■ **Action item**: Among the entries, which lines carry the string "icon"? Copy each of them.

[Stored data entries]
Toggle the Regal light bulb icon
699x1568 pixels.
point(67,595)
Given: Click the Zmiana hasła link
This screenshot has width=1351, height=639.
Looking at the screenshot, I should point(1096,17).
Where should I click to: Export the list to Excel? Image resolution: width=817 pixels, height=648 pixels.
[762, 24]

---

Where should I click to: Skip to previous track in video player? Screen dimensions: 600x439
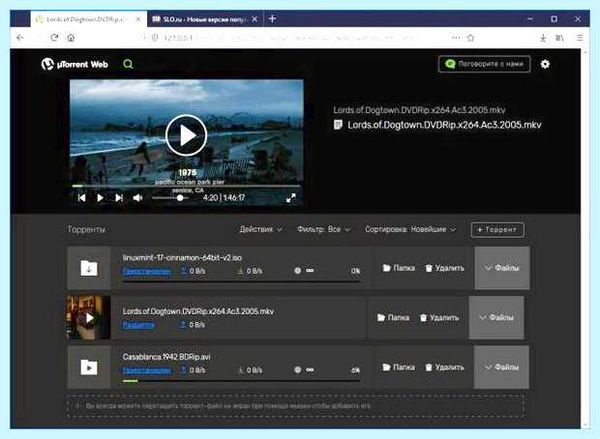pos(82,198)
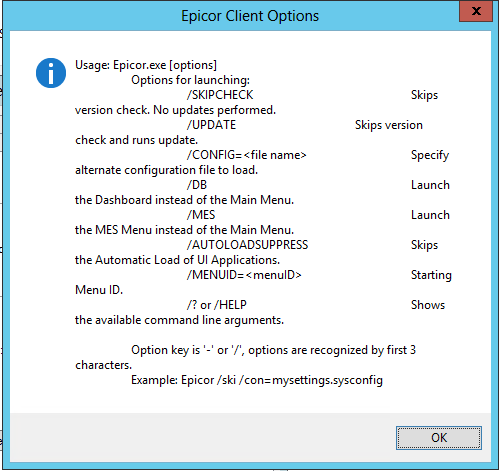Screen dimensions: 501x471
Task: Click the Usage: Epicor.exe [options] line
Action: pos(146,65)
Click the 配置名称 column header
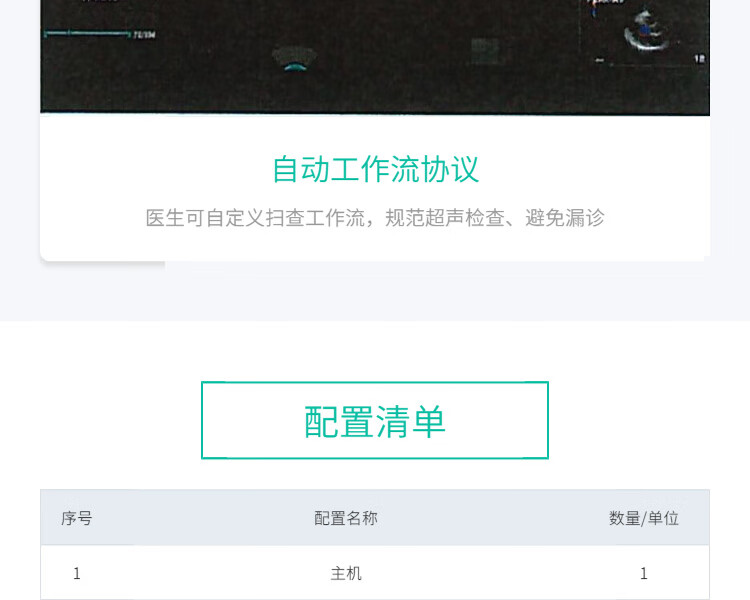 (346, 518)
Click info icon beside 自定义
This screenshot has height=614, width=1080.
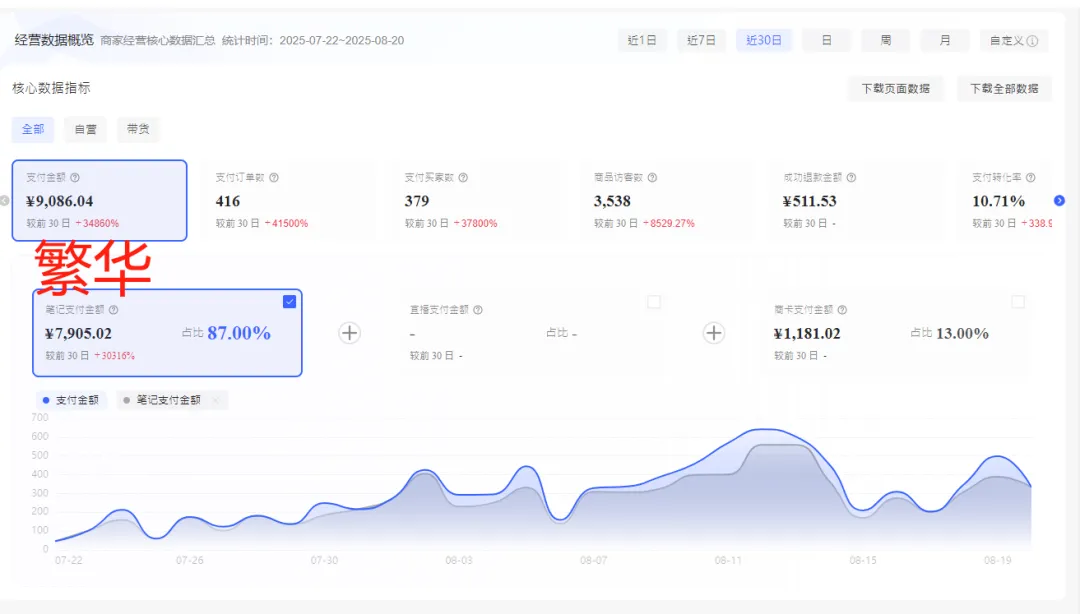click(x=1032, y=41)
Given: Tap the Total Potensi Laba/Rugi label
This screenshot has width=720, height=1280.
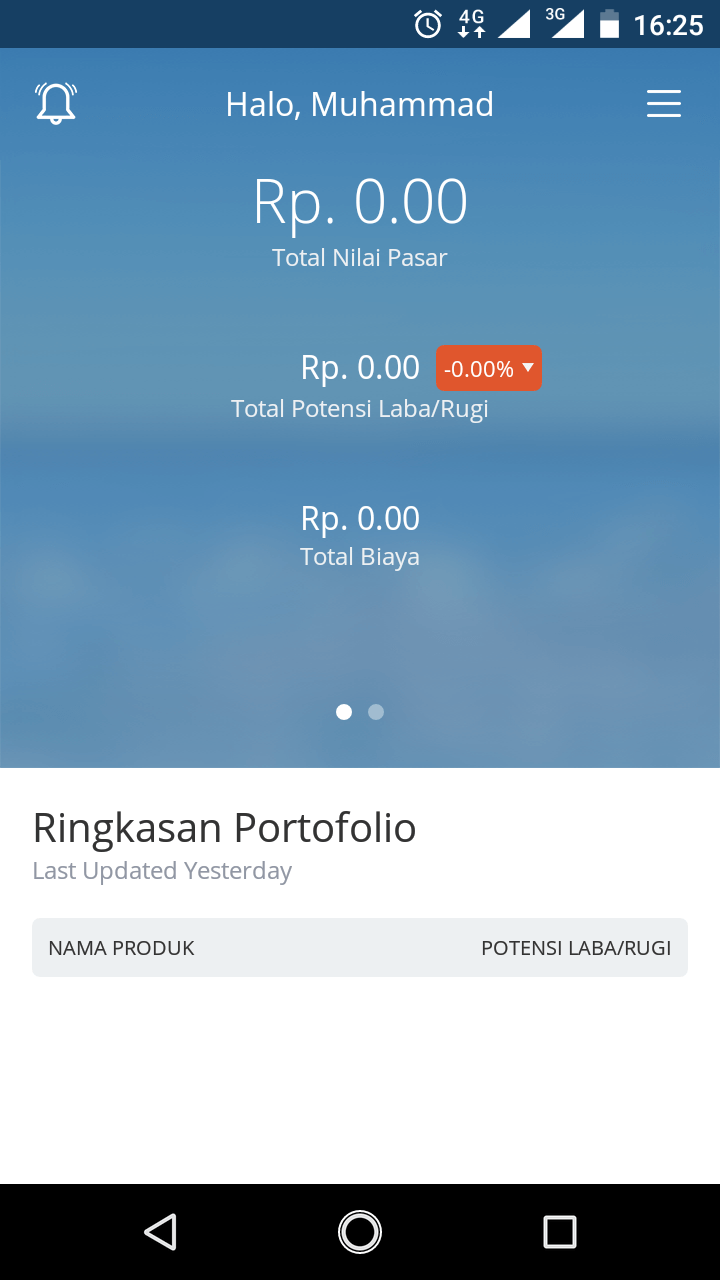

■ **Answer space**:
Toggle the Regal light bulb icon
Click info icon beside 自定义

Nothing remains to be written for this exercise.